* [DIRECTIONS FOR THIS TASK]
Please repeat the lines below exactly. Begin with the line containing "Instruction: Click the Aufträge truck icon" and go on through the line containing "Click the S609A".

AVAILABLE DATA below:

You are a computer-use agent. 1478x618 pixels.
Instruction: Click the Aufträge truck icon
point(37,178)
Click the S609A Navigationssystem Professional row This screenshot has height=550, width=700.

End of AVAILABLE DATA.
AVAILABLE DATA below:

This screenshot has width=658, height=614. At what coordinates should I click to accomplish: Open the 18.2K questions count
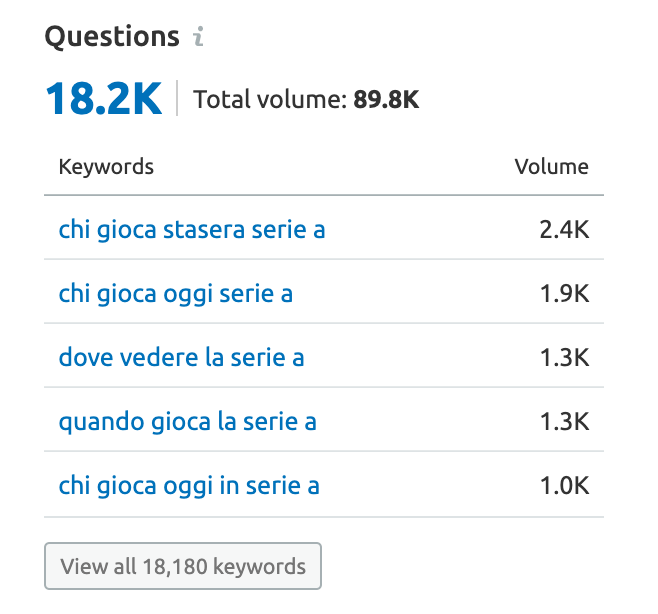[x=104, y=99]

End of AVAILABLE DATA.

* [EXPECTED OUTPUT]
Instruction: Click the Aufträge truck icon
point(37,178)
Click the S609A Navigationssystem Professional row This screenshot has height=550, width=700.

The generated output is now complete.